インライン SQL PL

インライン SQL PL は SQL PL フィーチャーのサブセットであり、コンパウンド SQL (インライン化) ステートメントで使用することができます。

コンパウンド SQL (インライン化) ステートメントは、単独で実行したり、トリガー、SQL 関数、または SQL メソッドの本体のインプリメントに使用したりできます。 Db2® CLP が基本 SQL スクリプト言語のサポートを提供する対話モードの場合は、ここからコンパウンド SQL (インライン化) ステートメントを単独で実行できます。

インライン SQL PL が「インライン」と記述されるのは、 このロジックが、それを参照する SQL ステートメントに展開され、この SQL ステートメントを使って実行されるからです。

以下の SQL PL ステートメントは、インライン SQL PL ステートメントのセットの一部とみなされます。
  • 変数に関連したステートメント
    • DECLARE <variable>
    • DECLARE <condition>
    • SET ステートメント (代入文)
  • 条件ステートメント
    • IF
    • CASE 式
  • ループ・ステートメント
    • FOR
    • WHILE
  • 制御転送ステートメント
    • GOTO
    • ITERATE
    • LEAVE
    • RETURN
  • エラー管理ステートメント
    • SIGNAL
    • GET DIAGNOSTICS

SQL プロシージャーでサポートされるこれ以外の SQL PL ステートメントは、コンパウンド SQL (インライン化) ステートメントではサポートされません。 カーソルおよび条件ハンドラーはインライン SQL PL ではサポートされないため、RESIGNAL ステートメントもサポートされません。
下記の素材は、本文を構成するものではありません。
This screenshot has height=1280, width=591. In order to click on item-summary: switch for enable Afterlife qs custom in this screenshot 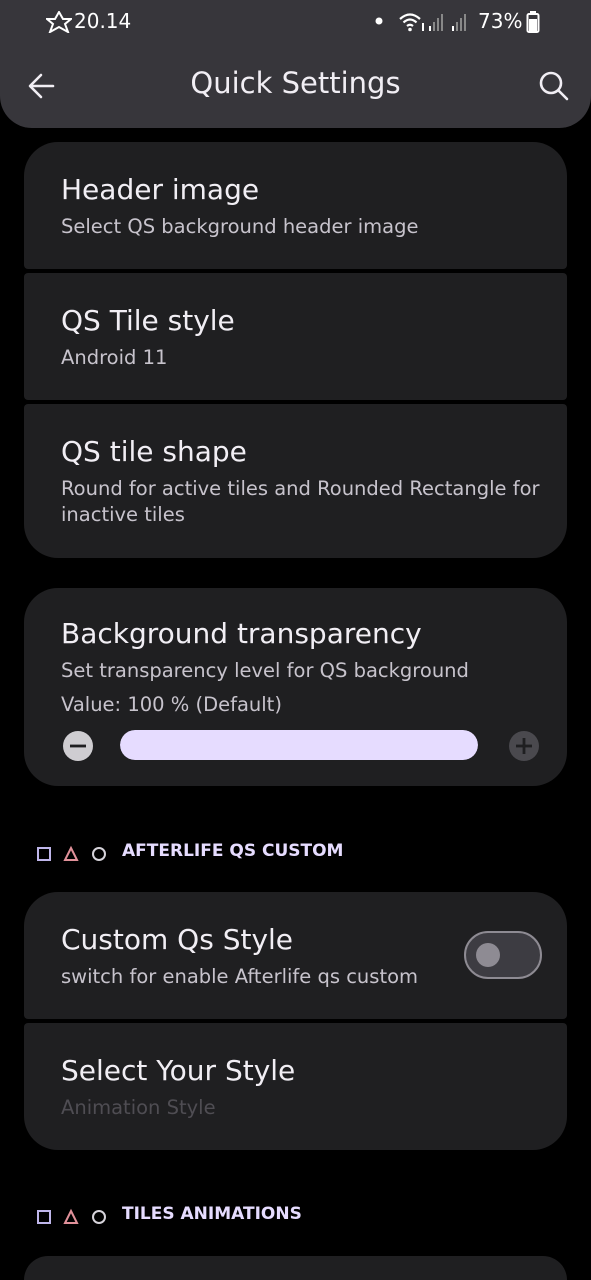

インライン SQL PL ステートメントはコンパウンド SQL (インライン化) ステートメントで実行する必要があるため、PREPARE、EXECUTE、または EXECUTE IMMEDIATE ステートメントに対するサポートはありません。

また ATOMIC は、動的に準備または実行されるコンパウンド SQL (インライン化) ステートメント内で指定する必要があるため、すべてのメンバー・ステートメントを正常にコミットするか、またはまったくコミットしないかのどちらかでなければなりません。 それゆえ、COMMIT および ROLLBACK ステートメントはどちらもサポートされません。

LOOP および REPEAT ステートメントに関しては、WHILE ステートメントを使用することにより、同等のロジックをインプリメントすることができます。

インライン SQL PL を持つスタンドアロン・スクリプトは、コマンド行プロセッサー (CLP) スクリプト内で動的に準備または実行されるコンパウンド SQL (インライン化) ステートメントの実行、または CLP プロンプトからの直接の実行から成ります。 動的に準備または実行されるコンパウンド SQL (インライン化) ステートメントはキーワード BEGIN と END によってバインドされます。このステートメントはデフォルト以外の終了文字で終了しなければなりません。 これには SQL PL およびそれ以外の SQL ステートメントを含めることができます。

インライン SQL PL ステートメントは、個別にコンパイルされるのではなく、それを参照する SQL ステートメント内に展開されるものなので、プロシージャー・ロジックを SQL プロシージャー内の SQL PL でインプリメントするのか、関数、トリガー、または動的に準備または実行されるコンパウンド SQL (コンパイル済み) ステートメント内のインライン SQL PL によってインプリメントするのかを計画するときには、パフォーマンスに関する考慮事項についていくらか検討する必要があります。